Worldwide cost of Alzheimer’s more than 1% of world’s GDP
21 September 2010
Frederic Dupoux / HelpAge International 2010 Today is World Alzheimer's Day and The World Alzheimer Report 2010, launched by Alzheimer Disease International (ADI), provides the clearest, most comprehensive global picture yet of the economic impact of Alzheimer's disease and dementia.
The number of people with dementia is expected to double by 2030, and more than triple by 2050.
But the costs of caring for people with dementia are likely to rise even faster, especially in the developing world, as more formal social care systems emerge and rising incomes lead to higher care costs.

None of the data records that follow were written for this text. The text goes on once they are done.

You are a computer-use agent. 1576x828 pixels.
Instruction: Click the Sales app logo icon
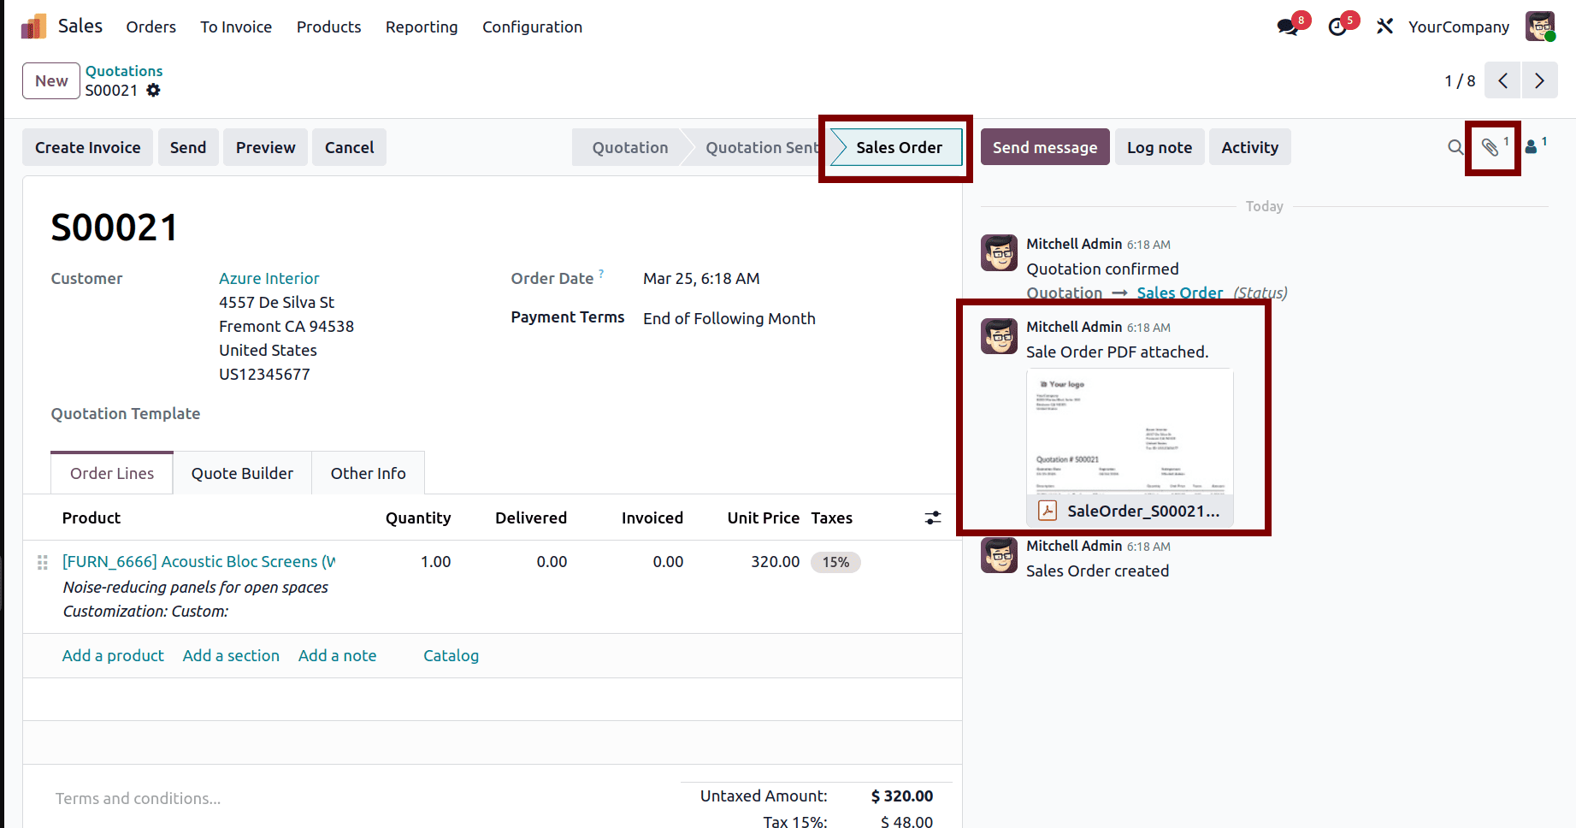[32, 26]
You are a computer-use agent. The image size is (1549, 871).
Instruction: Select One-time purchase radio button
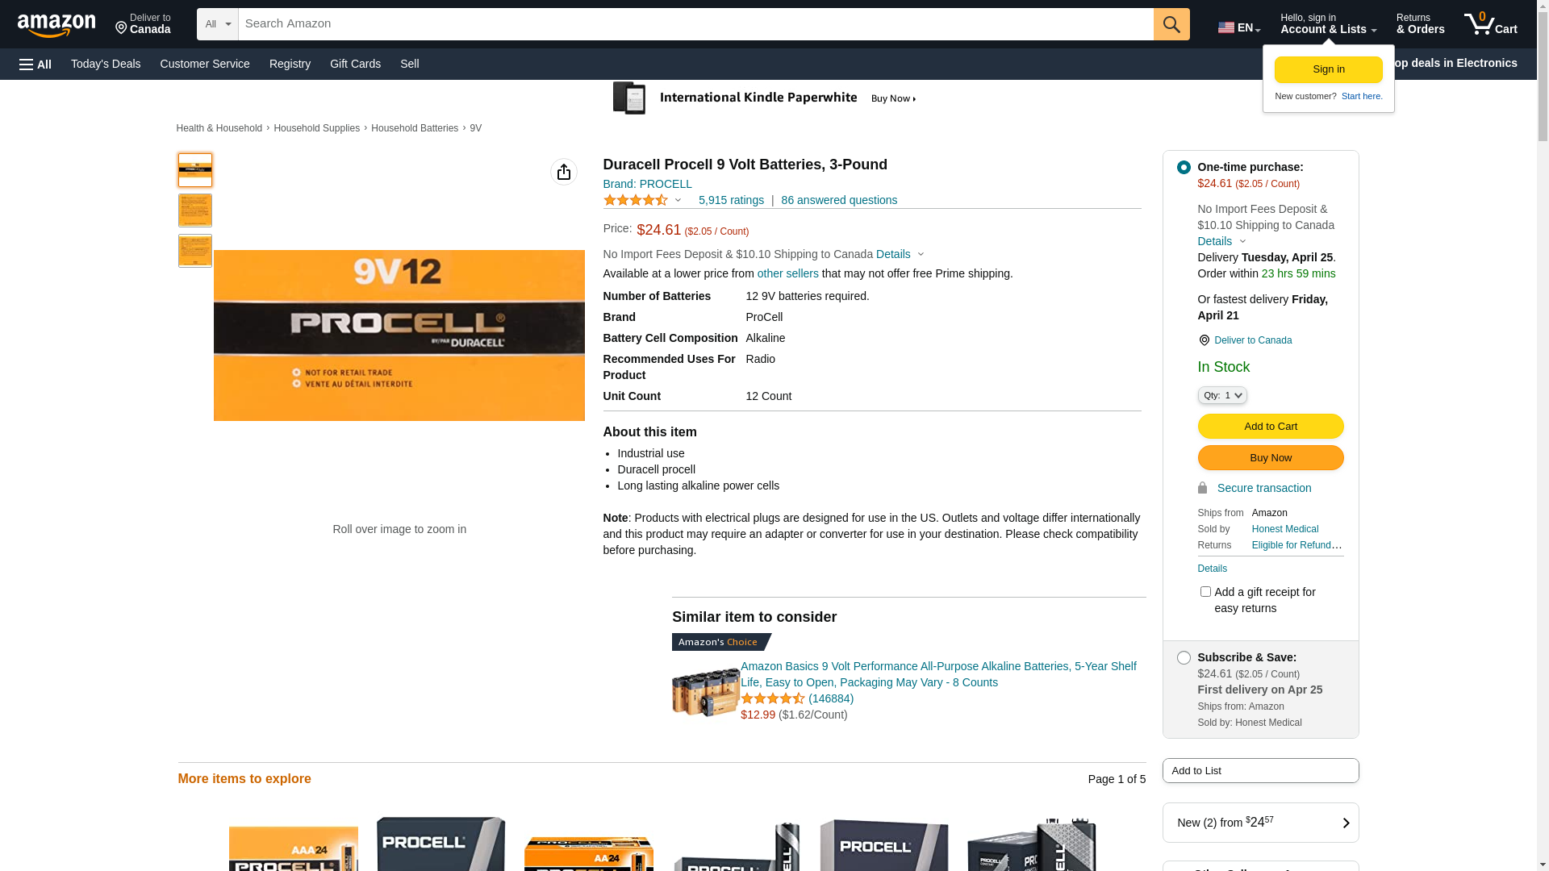coord(1183,168)
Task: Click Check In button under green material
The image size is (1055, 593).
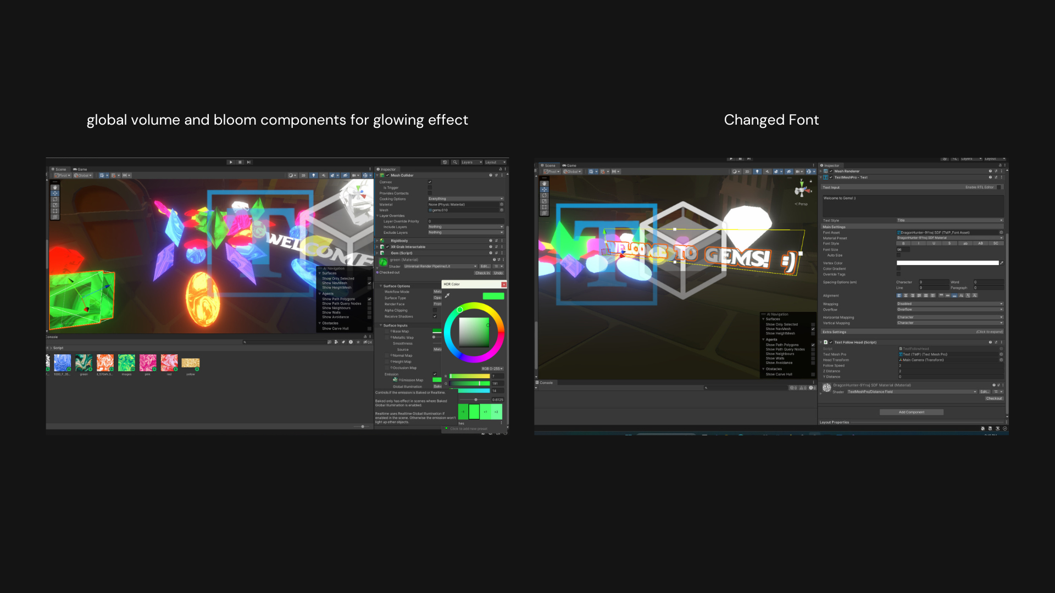Action: click(482, 273)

Mark Gorman, Director of Strategy at HelpAge International says:
"HelpAge partners, particularly those agencies providing age-care services, are seeing increasing cases of dementia among their older clients. As people live longer in all countries, living with dementia is an increasing challenge, both for people with the disease and their carers. As the ADI report shows, there are huge costs involved in care giving, which poor households can ill-afford.
Governments and (where relevant) employers need to recognise the costs of care in lost working time and health problems for carers. Providing effective health and social support services will be cheaper over time than the rising economic and social costs which countries will pay as the Alzheimer's epidemic grows.
HelpAge has a formal partnership with ADI, and together we are developing approaches to support people living with dementia and those caring for them."
ADI's report calls on the World Health Organization to declare dementia as a world health priority.